Agents don't just argue. They provide testable evidence. The system runs the tests and the results settle the debate.

class EvidenceBasedConsensus:
    async def resolve(self, dispute):
        evidence_requests = []
        for position in dispute.positions:
            tests = await position.agent.propose_evidence()
            evidence_requests.extend(tests)

        results = await self.run_tests(evidence_requests)

        # Re-evaluate positions with evidence
        updated = []
        for position in dispute.positions:
            revised = await position.agent.revise_with_evidence(
                position, results
            )
            updated.append(revised)

        return self._select_best_supported(updated)

Security agent says there's a vulnerability? Write a test that exploits it. Performance agent says it's too slow? Run a benchmark. The data decides. It is worth reading about fault-tolerant multi-agent systems alongside this.

Limitation: Not everything is testable in the moment. "This architecture won't scale in six months" isn't something you can settle with a benchmark today. For those cases, fall back to structured debate.

Handling Persistent Disagreement

Sometimes agents won't converge. Three rounds of debate, evidence gathered, still no agreement. You need a termination condition.

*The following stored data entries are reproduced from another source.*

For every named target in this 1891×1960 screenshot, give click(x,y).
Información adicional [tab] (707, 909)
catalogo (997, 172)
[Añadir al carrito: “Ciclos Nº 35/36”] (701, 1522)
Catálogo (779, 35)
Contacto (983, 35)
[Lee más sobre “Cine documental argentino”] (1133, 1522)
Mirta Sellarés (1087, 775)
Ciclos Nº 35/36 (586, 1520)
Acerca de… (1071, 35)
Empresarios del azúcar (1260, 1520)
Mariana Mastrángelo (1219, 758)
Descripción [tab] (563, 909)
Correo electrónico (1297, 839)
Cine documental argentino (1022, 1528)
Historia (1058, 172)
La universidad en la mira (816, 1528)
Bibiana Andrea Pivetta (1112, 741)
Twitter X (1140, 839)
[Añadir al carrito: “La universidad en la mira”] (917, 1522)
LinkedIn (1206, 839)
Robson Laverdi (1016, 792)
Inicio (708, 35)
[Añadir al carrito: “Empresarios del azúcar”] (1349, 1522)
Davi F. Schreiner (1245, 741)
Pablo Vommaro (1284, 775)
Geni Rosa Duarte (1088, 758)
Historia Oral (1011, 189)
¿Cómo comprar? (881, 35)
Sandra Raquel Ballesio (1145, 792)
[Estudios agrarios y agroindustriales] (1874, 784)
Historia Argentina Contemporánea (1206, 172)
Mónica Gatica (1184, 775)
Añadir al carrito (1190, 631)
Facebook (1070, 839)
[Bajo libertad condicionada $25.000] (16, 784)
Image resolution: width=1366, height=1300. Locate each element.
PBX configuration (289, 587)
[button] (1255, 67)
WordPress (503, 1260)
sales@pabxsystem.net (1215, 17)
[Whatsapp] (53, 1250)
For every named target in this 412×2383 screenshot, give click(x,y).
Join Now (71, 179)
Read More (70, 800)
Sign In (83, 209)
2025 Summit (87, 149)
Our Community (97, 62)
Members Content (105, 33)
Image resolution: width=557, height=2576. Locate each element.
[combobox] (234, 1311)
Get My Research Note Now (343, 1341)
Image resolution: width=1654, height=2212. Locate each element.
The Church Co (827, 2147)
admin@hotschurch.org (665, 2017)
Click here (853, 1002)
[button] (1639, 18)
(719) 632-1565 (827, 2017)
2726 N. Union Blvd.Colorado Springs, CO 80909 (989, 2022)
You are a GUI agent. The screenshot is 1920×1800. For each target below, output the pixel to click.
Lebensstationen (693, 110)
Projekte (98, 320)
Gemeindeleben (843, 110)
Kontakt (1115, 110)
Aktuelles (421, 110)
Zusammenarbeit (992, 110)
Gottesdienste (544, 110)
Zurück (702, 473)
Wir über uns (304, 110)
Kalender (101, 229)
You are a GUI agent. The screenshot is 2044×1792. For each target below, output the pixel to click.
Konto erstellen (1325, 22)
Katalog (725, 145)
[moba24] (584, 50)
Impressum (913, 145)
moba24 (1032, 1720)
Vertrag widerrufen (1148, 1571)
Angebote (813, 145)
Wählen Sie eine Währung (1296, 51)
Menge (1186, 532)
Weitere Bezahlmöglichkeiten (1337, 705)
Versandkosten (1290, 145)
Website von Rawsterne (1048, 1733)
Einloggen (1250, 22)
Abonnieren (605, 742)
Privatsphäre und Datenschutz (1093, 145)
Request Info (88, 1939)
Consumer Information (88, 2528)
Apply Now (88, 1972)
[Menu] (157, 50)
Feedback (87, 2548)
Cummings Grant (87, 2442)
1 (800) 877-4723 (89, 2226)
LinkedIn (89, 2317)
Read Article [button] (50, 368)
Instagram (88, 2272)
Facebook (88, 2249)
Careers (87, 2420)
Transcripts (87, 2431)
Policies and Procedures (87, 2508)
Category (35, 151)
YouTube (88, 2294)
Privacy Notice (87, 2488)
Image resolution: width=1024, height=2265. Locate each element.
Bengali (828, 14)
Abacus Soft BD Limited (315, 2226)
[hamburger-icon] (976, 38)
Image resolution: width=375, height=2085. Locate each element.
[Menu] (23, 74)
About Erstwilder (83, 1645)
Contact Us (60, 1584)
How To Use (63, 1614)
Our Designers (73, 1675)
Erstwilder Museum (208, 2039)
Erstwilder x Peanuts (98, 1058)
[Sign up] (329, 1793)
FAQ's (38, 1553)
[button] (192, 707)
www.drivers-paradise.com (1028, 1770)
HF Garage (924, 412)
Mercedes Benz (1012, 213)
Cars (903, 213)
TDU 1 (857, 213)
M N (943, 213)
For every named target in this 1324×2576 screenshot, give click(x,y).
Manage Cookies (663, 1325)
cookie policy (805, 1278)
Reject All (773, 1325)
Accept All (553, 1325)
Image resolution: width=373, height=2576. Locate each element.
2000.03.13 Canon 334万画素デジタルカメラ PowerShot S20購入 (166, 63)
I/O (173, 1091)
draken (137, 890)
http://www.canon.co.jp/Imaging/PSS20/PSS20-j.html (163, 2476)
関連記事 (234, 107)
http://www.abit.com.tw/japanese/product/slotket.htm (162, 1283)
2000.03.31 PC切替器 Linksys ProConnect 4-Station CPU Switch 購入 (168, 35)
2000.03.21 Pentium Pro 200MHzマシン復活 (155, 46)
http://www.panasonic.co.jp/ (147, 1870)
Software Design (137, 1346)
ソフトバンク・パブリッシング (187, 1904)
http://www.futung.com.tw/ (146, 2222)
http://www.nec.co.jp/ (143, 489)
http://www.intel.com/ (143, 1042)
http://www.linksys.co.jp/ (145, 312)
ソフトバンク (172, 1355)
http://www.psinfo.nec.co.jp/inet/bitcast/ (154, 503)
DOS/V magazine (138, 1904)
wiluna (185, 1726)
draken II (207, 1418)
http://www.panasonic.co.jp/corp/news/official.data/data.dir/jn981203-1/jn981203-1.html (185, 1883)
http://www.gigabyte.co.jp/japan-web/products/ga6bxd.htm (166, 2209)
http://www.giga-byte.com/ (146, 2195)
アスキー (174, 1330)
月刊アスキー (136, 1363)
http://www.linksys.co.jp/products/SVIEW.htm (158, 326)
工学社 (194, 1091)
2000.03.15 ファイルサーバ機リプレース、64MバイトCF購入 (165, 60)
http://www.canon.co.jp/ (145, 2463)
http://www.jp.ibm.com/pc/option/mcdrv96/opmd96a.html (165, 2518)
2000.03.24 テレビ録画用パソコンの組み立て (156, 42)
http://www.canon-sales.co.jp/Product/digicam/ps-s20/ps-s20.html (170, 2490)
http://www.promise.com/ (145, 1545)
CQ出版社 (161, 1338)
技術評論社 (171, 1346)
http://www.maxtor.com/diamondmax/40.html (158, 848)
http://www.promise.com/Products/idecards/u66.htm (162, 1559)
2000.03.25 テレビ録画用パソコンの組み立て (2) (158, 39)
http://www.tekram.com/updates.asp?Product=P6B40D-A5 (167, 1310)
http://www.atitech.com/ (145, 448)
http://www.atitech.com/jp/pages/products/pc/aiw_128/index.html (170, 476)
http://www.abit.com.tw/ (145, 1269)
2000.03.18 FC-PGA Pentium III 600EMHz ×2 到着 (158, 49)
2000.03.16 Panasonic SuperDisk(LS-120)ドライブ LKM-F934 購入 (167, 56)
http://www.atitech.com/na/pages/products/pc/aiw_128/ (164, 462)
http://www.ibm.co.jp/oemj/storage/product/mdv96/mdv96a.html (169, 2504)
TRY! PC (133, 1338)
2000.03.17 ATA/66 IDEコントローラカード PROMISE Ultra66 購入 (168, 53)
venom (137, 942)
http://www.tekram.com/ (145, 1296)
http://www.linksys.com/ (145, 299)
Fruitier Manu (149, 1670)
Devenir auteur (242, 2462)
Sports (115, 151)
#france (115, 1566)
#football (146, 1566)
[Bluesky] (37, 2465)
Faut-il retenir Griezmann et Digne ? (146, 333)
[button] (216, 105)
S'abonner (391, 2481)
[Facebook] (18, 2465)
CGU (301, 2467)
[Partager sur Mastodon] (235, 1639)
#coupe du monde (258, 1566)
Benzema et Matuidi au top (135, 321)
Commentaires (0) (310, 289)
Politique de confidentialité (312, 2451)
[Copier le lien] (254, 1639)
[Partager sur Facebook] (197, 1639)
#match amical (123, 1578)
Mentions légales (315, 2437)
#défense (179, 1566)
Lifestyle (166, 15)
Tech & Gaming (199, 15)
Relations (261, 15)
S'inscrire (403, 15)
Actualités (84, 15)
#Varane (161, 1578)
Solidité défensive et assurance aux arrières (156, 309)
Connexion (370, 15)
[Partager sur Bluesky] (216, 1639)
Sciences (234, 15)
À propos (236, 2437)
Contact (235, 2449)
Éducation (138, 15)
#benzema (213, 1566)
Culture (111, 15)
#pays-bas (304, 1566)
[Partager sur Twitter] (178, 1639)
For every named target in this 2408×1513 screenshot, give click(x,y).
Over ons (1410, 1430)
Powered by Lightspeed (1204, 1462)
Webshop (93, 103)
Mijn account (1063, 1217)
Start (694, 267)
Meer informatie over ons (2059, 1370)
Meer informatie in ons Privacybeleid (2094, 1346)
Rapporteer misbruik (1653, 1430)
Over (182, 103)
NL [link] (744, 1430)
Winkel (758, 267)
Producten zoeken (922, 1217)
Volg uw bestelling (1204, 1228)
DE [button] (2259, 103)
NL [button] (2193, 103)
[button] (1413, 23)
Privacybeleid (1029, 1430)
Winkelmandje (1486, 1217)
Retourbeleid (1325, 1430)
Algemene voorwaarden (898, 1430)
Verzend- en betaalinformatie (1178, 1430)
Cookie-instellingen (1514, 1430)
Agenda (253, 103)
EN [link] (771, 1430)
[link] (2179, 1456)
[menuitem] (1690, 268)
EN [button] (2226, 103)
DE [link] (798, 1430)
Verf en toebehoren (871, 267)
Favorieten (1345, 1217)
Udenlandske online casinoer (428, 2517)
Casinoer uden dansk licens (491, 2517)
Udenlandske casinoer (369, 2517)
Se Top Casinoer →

My approach: a three-tier escalation.

Confidence gate catches easy decisions (70-80% of cases)
Weighted voting handles moderate disagreements (15-20%)
Structured debate resolves genuine conflicts (5-10%)
Human escalation for the truly irreconcilable (less than 1%)

That last tier is important. Sometimes the right answer is "I don't know, ask a human." Systems that never escalate to humans are systems that confidently make wrong decisions on edge cases.

Anti-Patterns

Majority rules without weights. The UI agent, the test agent, and the docs agent outvote the security agent on a security issue. Three against one. The majority is wrong.

Letting the loudest agent win. Some agents generate more verbose, more confident-sounding responses. Confidence in language doesn't equal confidence in accuracy. Measure confidence numerically, not linguistically. The related post on topology design goes further on this point.

Consensus on everything. Not every decision needs consensus. Formatting choices, variable names, comment style. Let individual agents own their domain decisions. Reserve consensus for cross-cutting concerns.

No time limit. Debates can run forever if agents are stubborn (and LLMs can absolutely be stubborn). Cap the rounds. Set a token budget. Have a tiebreaker.

The Human Lesson

The best consensus systems I've built mirror what good engineering teams do. Not endless democracy. Not dictatorship. Expertise-weighted input with clear escalation paths and someone (or something) empowered to make the final call when the clock runs out.

The agents don't need to agree. They need to reach a decision that accounts for all perspectives and moves forward. Perfect consensus is a myth. Good enough consensus that ships is the goal.